Neha Vora, assistant professor of anthropology and sociology, has received a National Science Foundation (NSF) grant to launch a project to study American higher education in the Gulf Arab States.
Neha Vora, assistant professor of anthropology and sociology
The Catalyzing New International Collaborations grant allowed Vora to travel this March to Kuwait, Qatar, and the United Arab Emirates for preliminary research and to establish partnerships with institutions of higher education in these countries. Next year, she and co-researcher Natalie Koch, assistant professor of geography at Syracuse University, plan to submit a larger NSF proposal to study the impact of adopting the American model of higher education in at least two schools in each country.
The comparative study will explore how different countries in the Gulf have adapted American-style higher education as well as how that differs among various types of institutions (community colleges, national universities, and American branch campuses, for example). Vora and Koch are interested in all aspects of the higher education system, including the bureaucratic agendas and planning that go into establishing campuses, how administrators and faculty view American education’s role in the Gulf, and how the physical campuses and social environments influence citizenship and subjectivity.
“We want to understand the hows and whys of the proliferation of American-style higher education as part of Gulf countries’ attempts to move from petro-states to what they describe as ‘knowledge economies,’ which would derive wealth from human capital rather than finite natural resources,” Vora explains. “We are finding so far that the category of ‘American-style education’ is extremely heterogeneous and draws many different populations with different goals and unexpected outcomes.”
Vora notes that the study is not just relevant to the Gulf states, but to many American educational institutions as well. In the last decade, she says, many American campuses have partnered with “non-liberal states,” raising concern among U.S. faculty that their institutions’ commitment to liberal education could be compromised. There are few studies, though, of the on-the-ground impacts of these branch campuses, and, in fact, Vora and Koch’s preliminary research has revealed that everyday life on Gulf campuses is rather similar to their American counterparts.
The project partners well with Vora’s research for her second book, which will be an ethnography of the American branch campuses in Qatar. She previously received a grant from the Wenner Gren Foundation to support her research in Qatar’s capital city of Doha. Vora’s first book, Impossible Citizens: Dubai’s Indian Diaspora, explores the predicament of Indians and other South Asians who, she says, comprise the majority of Dubai’s population but are unable to obtain permanent citizenship in the Emirati state.

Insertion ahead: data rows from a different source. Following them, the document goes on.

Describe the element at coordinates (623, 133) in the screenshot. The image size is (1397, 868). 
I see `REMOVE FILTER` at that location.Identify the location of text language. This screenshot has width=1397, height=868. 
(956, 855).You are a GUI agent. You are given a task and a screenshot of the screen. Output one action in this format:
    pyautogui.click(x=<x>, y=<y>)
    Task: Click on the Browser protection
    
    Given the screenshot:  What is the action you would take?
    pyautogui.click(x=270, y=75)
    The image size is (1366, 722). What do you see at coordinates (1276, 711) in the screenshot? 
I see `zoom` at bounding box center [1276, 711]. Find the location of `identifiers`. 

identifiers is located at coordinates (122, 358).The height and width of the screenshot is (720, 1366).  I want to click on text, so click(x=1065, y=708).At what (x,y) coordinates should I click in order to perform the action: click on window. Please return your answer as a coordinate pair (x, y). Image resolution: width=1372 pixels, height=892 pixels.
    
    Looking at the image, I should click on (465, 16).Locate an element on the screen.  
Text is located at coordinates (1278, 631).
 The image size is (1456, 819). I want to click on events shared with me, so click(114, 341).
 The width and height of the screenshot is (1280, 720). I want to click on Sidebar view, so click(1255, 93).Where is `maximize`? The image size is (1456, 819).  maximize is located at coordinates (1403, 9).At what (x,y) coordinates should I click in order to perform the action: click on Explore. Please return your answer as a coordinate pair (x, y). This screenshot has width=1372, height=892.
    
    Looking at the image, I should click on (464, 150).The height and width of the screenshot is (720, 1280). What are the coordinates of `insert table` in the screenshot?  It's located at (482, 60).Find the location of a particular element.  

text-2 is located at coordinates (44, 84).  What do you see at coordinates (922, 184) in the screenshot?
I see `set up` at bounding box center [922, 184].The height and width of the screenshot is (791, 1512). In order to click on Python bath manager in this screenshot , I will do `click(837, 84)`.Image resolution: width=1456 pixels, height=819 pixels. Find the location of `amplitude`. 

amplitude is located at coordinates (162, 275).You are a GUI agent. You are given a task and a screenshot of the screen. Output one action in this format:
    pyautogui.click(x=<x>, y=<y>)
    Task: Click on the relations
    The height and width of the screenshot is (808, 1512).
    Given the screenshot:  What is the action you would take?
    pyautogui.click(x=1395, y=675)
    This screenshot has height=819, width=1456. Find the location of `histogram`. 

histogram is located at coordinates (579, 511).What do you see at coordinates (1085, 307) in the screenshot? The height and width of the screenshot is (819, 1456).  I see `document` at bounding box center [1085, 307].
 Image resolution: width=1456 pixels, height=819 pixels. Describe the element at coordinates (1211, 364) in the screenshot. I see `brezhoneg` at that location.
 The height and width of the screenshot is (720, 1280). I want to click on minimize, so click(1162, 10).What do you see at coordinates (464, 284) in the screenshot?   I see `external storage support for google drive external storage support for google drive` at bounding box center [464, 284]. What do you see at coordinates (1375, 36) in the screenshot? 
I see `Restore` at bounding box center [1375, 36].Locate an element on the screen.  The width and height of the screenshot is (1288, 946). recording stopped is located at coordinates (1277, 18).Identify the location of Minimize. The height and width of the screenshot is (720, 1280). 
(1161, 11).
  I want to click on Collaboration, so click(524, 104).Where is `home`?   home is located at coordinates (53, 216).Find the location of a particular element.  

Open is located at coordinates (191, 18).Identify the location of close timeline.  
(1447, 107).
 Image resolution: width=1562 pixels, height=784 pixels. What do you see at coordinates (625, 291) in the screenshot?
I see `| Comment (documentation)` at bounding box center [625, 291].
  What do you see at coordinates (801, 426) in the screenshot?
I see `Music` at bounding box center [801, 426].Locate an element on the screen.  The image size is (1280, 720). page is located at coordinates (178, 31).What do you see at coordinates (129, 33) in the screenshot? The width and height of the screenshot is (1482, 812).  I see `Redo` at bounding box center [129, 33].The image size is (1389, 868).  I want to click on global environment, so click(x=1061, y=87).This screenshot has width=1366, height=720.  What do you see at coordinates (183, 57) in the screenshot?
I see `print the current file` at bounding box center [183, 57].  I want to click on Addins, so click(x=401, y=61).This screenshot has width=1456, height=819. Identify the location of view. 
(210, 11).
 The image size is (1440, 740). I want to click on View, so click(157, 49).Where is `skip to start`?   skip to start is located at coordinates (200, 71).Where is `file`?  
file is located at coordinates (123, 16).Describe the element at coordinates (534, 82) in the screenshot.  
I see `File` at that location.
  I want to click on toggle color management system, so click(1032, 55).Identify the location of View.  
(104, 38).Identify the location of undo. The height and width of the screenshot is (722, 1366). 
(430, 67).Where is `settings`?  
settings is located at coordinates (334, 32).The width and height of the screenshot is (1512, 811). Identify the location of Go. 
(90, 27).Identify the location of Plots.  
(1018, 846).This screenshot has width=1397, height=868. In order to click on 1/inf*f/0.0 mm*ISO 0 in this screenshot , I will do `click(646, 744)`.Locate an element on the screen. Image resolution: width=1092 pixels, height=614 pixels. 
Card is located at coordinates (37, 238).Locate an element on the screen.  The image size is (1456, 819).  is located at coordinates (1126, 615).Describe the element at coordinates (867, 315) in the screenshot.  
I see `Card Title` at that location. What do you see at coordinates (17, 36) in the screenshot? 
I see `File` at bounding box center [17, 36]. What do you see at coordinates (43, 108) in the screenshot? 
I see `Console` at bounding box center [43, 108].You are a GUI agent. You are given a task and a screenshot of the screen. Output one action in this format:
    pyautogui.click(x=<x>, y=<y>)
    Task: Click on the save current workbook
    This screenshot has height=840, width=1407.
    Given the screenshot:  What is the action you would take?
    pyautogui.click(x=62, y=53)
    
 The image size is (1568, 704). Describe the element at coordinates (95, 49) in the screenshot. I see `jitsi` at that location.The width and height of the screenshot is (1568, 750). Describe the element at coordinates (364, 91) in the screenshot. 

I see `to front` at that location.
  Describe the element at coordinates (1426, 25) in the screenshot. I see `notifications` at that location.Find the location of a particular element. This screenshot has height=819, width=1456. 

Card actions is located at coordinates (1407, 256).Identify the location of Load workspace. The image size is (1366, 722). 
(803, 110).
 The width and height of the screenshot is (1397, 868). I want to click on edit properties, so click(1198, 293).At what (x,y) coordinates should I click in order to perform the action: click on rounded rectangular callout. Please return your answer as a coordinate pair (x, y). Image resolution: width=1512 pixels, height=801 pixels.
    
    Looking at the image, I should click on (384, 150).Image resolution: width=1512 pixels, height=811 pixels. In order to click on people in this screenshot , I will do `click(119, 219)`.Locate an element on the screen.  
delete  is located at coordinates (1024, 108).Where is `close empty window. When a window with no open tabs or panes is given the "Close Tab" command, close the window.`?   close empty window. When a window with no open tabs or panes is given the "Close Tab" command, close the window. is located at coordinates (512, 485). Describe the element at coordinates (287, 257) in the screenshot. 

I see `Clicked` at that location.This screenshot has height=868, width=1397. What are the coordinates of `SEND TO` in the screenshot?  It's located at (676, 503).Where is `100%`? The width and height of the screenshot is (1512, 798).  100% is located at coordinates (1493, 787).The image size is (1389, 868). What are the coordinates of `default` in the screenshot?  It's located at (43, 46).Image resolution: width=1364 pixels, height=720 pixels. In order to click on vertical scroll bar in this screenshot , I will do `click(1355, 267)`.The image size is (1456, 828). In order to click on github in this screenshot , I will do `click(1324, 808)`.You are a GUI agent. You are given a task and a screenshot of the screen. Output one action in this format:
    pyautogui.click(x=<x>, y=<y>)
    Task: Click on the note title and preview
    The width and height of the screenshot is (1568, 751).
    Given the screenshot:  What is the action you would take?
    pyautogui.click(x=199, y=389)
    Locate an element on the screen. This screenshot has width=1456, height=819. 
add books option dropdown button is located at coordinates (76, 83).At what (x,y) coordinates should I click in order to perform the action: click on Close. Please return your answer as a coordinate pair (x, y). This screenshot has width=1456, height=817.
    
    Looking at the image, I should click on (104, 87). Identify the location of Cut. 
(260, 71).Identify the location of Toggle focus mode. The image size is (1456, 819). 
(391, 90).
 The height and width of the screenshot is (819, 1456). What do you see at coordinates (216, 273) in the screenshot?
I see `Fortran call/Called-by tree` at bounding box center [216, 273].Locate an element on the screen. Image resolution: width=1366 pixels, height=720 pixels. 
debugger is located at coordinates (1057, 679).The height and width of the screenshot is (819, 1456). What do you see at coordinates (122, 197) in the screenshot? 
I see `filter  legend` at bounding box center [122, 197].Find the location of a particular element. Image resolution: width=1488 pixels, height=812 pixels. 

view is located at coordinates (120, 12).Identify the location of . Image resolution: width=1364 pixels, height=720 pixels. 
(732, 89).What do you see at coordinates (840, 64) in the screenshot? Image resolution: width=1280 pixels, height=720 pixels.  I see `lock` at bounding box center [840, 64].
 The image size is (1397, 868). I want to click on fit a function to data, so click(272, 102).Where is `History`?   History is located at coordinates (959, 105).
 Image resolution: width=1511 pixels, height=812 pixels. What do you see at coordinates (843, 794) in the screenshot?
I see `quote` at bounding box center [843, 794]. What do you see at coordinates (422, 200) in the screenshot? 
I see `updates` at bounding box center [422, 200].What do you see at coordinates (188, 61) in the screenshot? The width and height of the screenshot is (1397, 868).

“As an anthropologist of the Gulf region, I have always been surprised by how readily these countries are dismissed as devoid of culture, full of repression, and generally unimportant—beyond oil and security—to understandings of how the contemporary world works,” she says. “My scholarship has tried to de-exceptionalize the Gulf and consider how processes of labor, migration, and citizenship, for example, are quite normal there when we look beyond the labels we have used to mark these countries as the antithesis of the West.”